Nearly two year after Google agreed to stop data-mining email accounts provided through its Google Apps For Education (GAFE) program, a group of current and former college students have sued the Internet giant for the snooping that did occur for years on the Gmail accounts provided by their university.
The plaintiffs in the lawsuit [PDF] used University of California at Berkeley email accounts that were provided through GAFE. And between 2010 and 2014, when Google officially ended the practice, they say the company scanned and processed the “content of every email received by or sent” from these accounts “to develop sophisticated advertising profiles of the user and for other, still unrevealed, purposes.”
The suit acknowledges that the plaintiffs were not advertised to directly during their use of these accounts, but contends that the content of their emails “nevertheless was extracted, analyzed, and used by Google to create user profiles and otherwise to enhance Google’s marketing and advertising business interests.”
This collection of information was neither necessary for Gmail to function properly, nor was it incidental, argues the lawsuit.
Part of the problem for Google is that, before it ended the data-mining practice, the company’s policies claimed that it was not collecting the sort of information it’s accused of gathering from these accounts. Below is what Google’s Security and Privacy overview page explained to users in Aug. 2013:
For the two years before that, Google’s privacy policy had stated that GAFE was “completely ad-free—which means your school’s content is not processed by Google’s advertising systems.”
“In short,” argues the complaint, “Google lied to GAFE users’ affiliated Educational Institutions and made public statements that concealed its true intentions and the programmatic actions of its systems and services… By these means and devices, and under these false pretenses, Google stole and obtained Plaintiffs’ information.”
While the named plaintiffs in the lawsuit are, or were, Berkeley students, the complaint notes that the potential class action could involve students from schools across the nation.
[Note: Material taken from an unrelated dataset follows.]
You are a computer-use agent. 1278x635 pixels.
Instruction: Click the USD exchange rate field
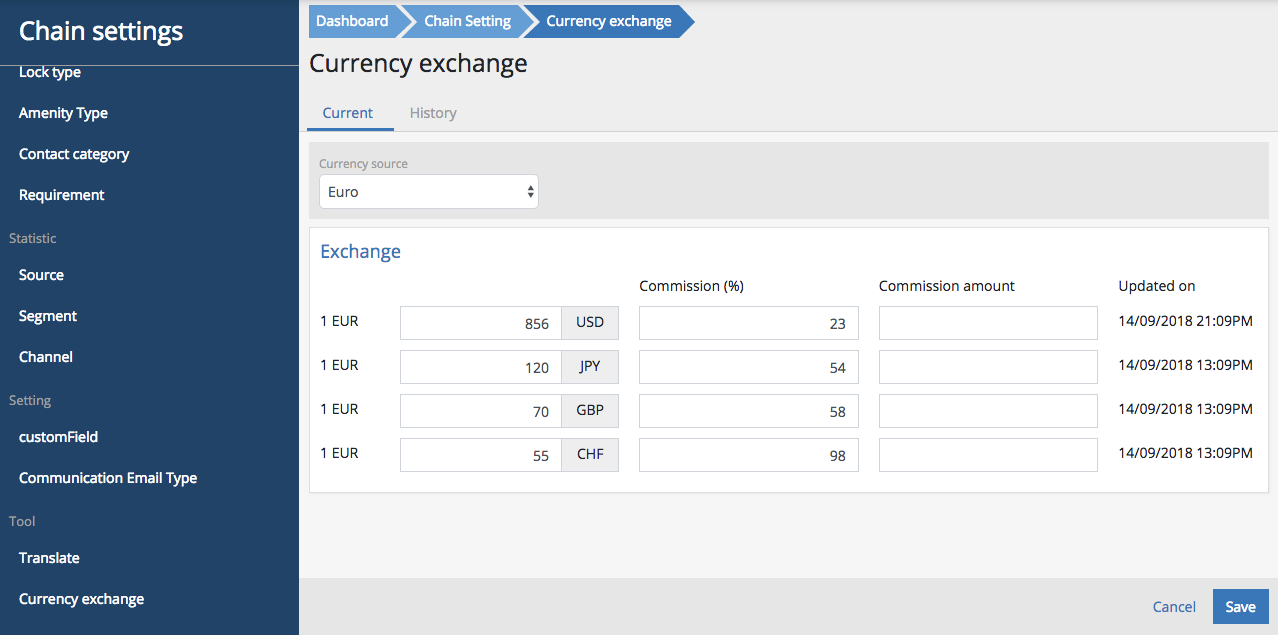click(481, 323)
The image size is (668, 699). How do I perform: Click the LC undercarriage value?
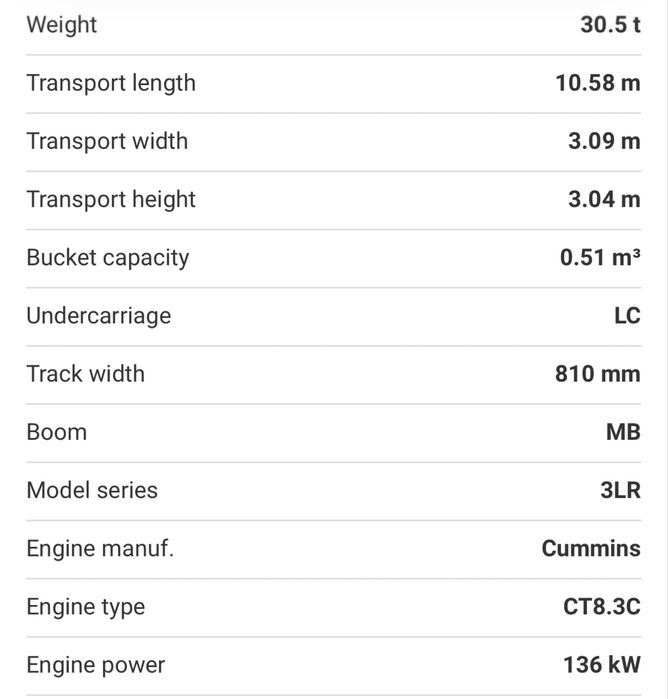[627, 316]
The plaintiffs have identified nearly a dozen schools — including the University of Arizona, Yale, the University of Maine, the University of Washington, and SUNY Stony Brook — as institutions that, based on information provided by Google, explicitly told students that their GAFE email accounts would not be scanned for advertising purposes.
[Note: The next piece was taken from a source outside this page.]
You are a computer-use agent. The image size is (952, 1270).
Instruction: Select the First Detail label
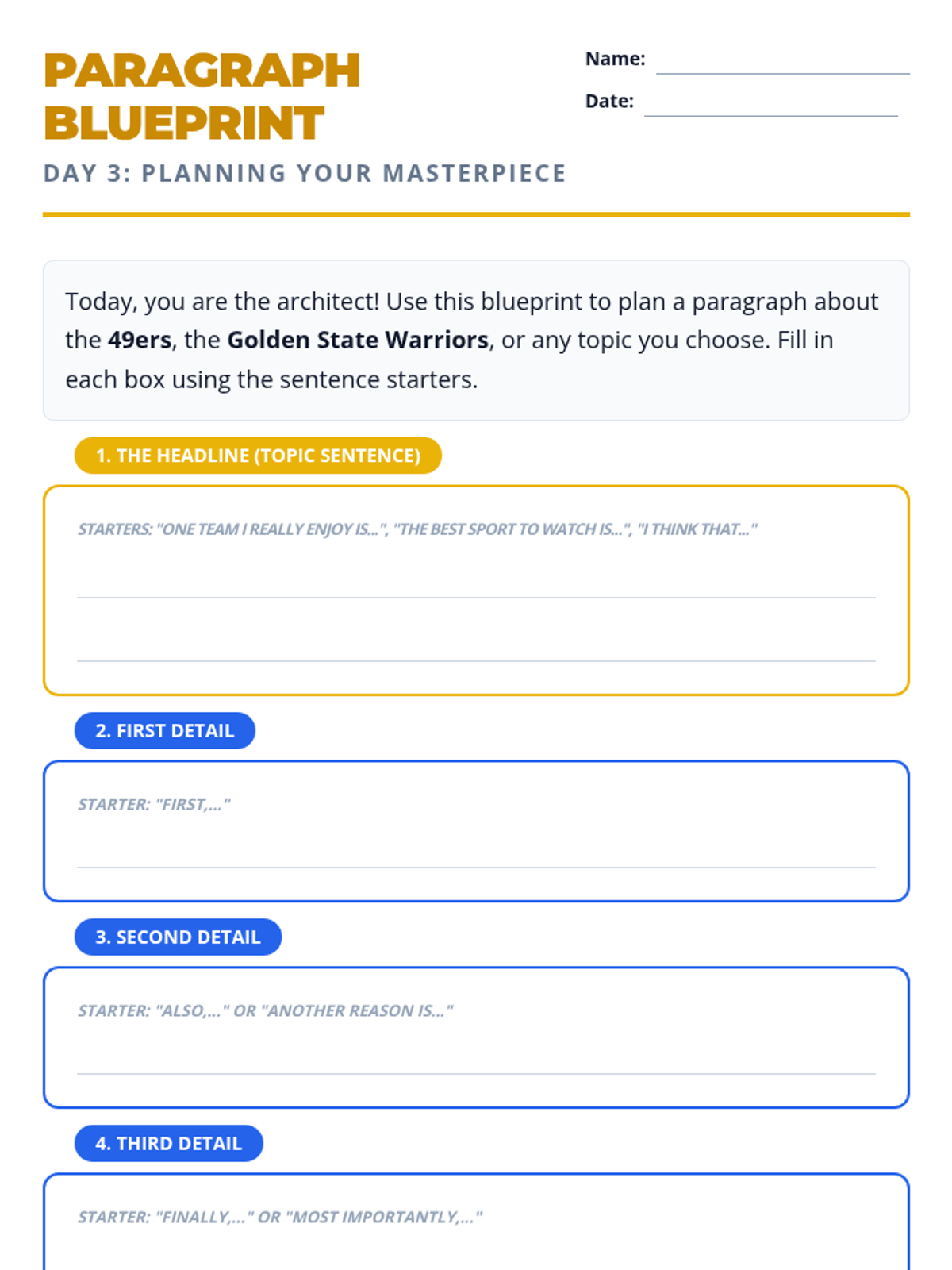(x=165, y=731)
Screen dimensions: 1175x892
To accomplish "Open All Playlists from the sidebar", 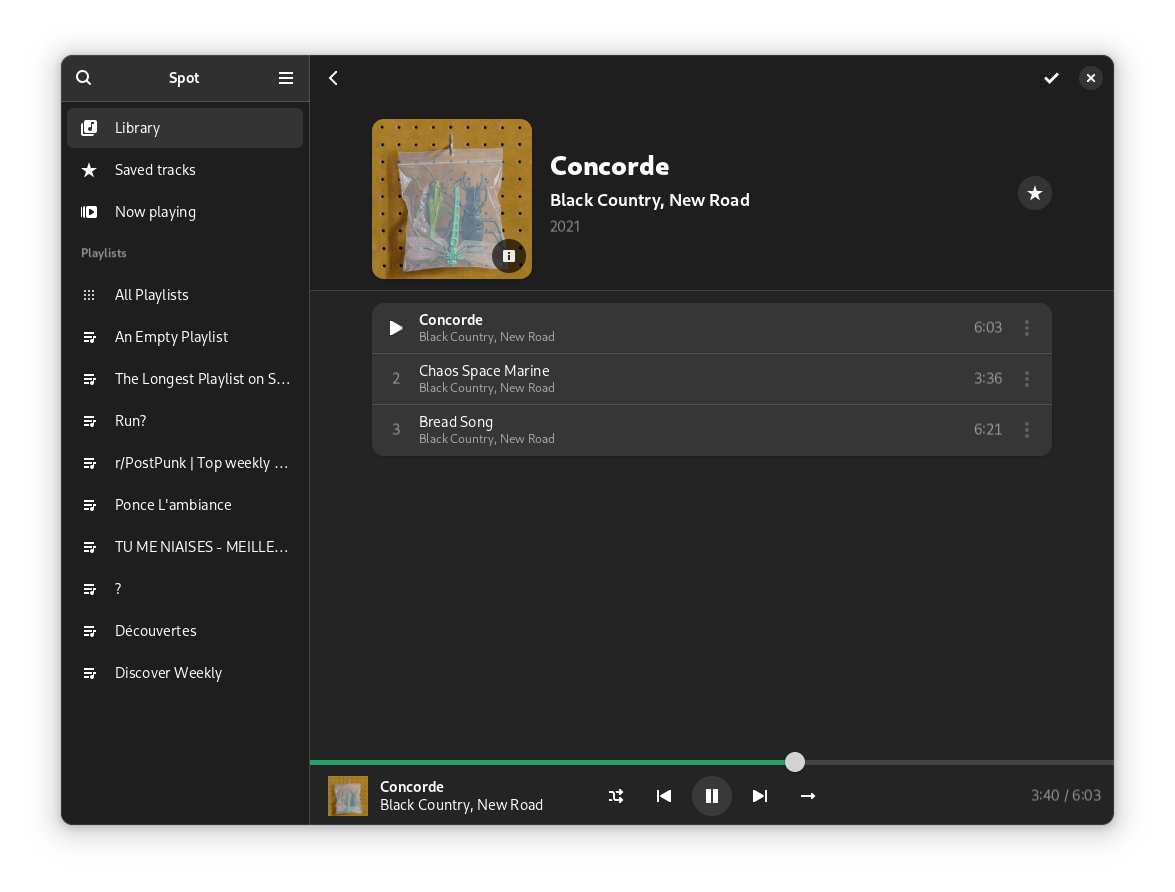I will 152,295.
The lawsuit contends that, because the emails were scanned during the transmission process, that Google violated the Electronic Communications Privacy Act. More precisely, the company’s actions allegedly run afoul of that law’s prohibition against intentionally intercepting “any wire, oral, or electronic communication,” and against the intentional use or attempted use of “contents of any wire, oral, or electronic communication.”
This is just the latest arrow to be directed at Google’s alleged snooping on educational accounts. In December, the Electronic Frontier Foundation filed a complaint with the FCC claiming that Google was violating its own pledges by tracking GAFE users’ web-browsing activities.
Google is one of more than 200 companies that have signed on to the “Student Privacy Pledge,” in which it promises to, among other things, “Not collect, maintain, use or share student personal information beyond that needed for authorized educational/school purposes.”
But the EFF believes that when students are logged in to GAFE accounts, Google collects and uses for its own benefit data about the students’ use of non-educational Google services, including browsing behavior, search history, YouTube viewing and search history, installed browser extensions, and saved passwords.